Working in Uncertain Times: Studying COVID-19 Health Seeking Behaviour in Marginalised Settings Using Ethnography as Research Method

Abstract

COVID-19 pandemic was new for everyone; fear and uncertainties created a unique opportunity to study health seeking behaviour in marginalised settlements in Bangalore. Ethnography as a choice of methodology for a community-based research study on health seeking behavior for COVID-19 during the pandemic was a realistic decision both academically as well as operationally. This work was based on stories of fear, pain and loss which needed slower pace of enquiry, an organic flow with developing trust and rapport with the research team and the community.
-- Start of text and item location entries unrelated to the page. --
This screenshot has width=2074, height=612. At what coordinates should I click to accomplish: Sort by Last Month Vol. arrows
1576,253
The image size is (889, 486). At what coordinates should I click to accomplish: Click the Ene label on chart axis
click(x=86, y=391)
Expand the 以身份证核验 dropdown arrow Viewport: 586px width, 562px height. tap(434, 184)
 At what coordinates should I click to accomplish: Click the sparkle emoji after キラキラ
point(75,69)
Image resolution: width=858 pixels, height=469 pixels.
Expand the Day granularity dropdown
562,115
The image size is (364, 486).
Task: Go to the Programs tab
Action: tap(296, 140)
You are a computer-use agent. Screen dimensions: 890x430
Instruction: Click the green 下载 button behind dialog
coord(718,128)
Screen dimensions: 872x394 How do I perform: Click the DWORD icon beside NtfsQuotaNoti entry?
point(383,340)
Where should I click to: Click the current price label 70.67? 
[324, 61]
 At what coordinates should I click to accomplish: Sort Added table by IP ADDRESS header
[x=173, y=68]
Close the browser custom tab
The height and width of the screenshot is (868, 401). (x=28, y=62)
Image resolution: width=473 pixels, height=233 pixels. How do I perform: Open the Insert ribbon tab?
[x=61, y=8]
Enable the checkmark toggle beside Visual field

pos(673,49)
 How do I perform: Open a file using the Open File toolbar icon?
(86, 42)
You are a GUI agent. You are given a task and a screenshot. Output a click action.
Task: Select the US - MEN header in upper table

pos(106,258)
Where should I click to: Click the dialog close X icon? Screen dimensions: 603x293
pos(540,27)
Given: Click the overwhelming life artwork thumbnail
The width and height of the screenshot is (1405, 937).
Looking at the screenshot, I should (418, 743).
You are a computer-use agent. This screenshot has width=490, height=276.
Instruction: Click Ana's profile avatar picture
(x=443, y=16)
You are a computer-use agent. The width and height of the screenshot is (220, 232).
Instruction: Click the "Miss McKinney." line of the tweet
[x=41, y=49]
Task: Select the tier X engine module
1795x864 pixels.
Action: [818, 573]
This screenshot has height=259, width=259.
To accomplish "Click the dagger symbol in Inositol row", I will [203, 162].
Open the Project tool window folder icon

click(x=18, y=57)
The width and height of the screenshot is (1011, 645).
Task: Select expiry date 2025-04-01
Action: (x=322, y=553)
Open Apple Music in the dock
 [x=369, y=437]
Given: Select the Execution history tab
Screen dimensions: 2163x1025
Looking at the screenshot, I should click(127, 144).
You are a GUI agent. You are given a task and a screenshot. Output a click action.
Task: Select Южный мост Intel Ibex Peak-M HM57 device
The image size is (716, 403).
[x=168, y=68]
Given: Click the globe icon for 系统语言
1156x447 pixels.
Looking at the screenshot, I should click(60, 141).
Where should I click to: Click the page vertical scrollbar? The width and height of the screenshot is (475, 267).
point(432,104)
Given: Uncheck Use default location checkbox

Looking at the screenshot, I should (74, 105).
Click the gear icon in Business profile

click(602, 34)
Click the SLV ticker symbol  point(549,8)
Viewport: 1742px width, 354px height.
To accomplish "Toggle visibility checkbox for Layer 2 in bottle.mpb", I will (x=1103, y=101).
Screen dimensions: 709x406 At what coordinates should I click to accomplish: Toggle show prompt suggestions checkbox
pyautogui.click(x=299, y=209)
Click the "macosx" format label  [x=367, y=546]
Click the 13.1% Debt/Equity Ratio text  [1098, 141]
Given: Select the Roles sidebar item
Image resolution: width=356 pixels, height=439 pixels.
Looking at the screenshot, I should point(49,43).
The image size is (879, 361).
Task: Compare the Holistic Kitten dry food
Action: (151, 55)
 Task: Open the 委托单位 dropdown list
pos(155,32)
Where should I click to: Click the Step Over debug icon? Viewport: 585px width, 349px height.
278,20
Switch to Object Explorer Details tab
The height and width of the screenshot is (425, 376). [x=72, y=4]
Slow pace of ethnography helped navigating lockdown and positive cases in the community. Like a tight rope walk adopting a slow, organically developing method helped us achieve research rigour as well as rapport within the community. All the elements of moving from general topics to specific topics worked well as we collected COVID stories of faith, perception for health seeking vis-à-vis social cultural practices. Smaller sample size helped us to delve deeper into individual stories and create interconnections with stories from health systems personnel, faith-based healers, local traditional healers in the community. Restricting fieldwork to localised geography helped in understanding layers of heterogeneity within homogeneity. In the uncertain time, sharing stories, listening to people who are in distress also created a sense of connection between research team and the community. Fragmented belief systems, the dilemmas of seeking care at the public institutions during the pandemic at the backdrop of communal unrest was palpable and created an opportunity for analysing different ‘truths’ that existed within the community. Health care seeking is not an abstract pathway but a dynamic one, laden with contexts which are complex and needed to be observed, understood, and not contested. In nutshell, a qualitative enquiry based on ethnographic methodology worked beautifully for this research in an unprecedented time of the pandemic.